Anthony Wilfred James Whitford  (born June 11, 1941) is a retired Canadian politician, who served as the commissioner of the Northwest Territories from 2005 to 2010.

Whitford was born in 1941 and raised in the Northwest Territories, in the small town of Fort Smith, at the time the capital of the NWT.

As a young man, he worked for Northern Transportation Company (NTCL) on the boats sailing the Mackenzie River and for Northern Canada Power Commission (NCPC) in Fort Smith and Taltson River. Whitford and family moved to Calgary in 1973 where he attended the University of Calgary. He moved to Yellowknife in 1977 and began a career with the Territorial and Federal governments.

Whitford entered the political arena in 1988 and retired in 2010 after 22 years of civil service. In June 2010, Whitford was appointed as an Honorary Naval Captain of the Royal Canadian Navy.

Political career
Whitford was first elected to the Northwest Territories Legislative Assembly in 1988 to replace Ted Richard who had been appointed to the Supreme Court of the Northwest Territories. In the 1991 election he was elected to the 12th NWT Assembly representing Yellowknife South.

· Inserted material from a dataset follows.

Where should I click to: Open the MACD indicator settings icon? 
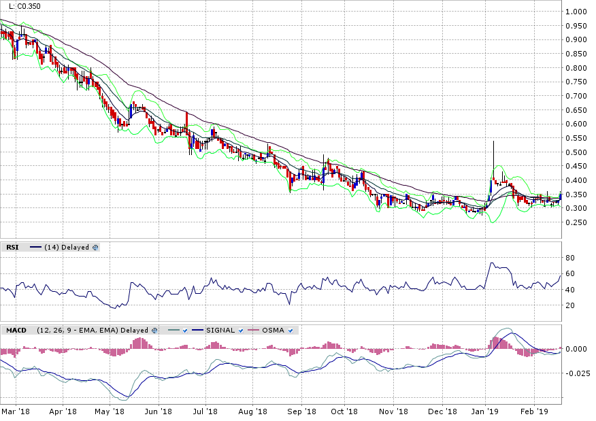tap(154, 330)
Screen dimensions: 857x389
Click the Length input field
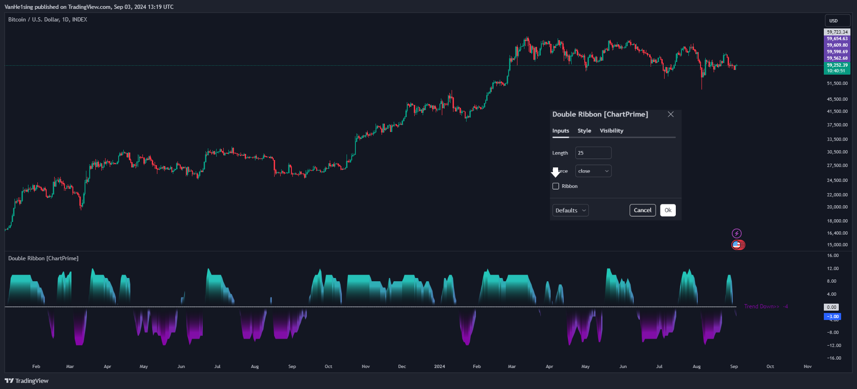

While not elected in the 1995 election, he was elected, with over 80% of the vote, to the Kam Lake electoral district in the 1999 election sitting in the 24th NWT Assembly. On January 19, 2000 he was appointed Speaker of the Legislative Assembly of the Northwest Territories, replacing Samuel Gargan, a position he was to hold until December 11, 2003.

In October 2004 he became Deputy Commissioner of the Northwest Territories and was appointed Commissioner of the Northwest Territories on April 29, 2005.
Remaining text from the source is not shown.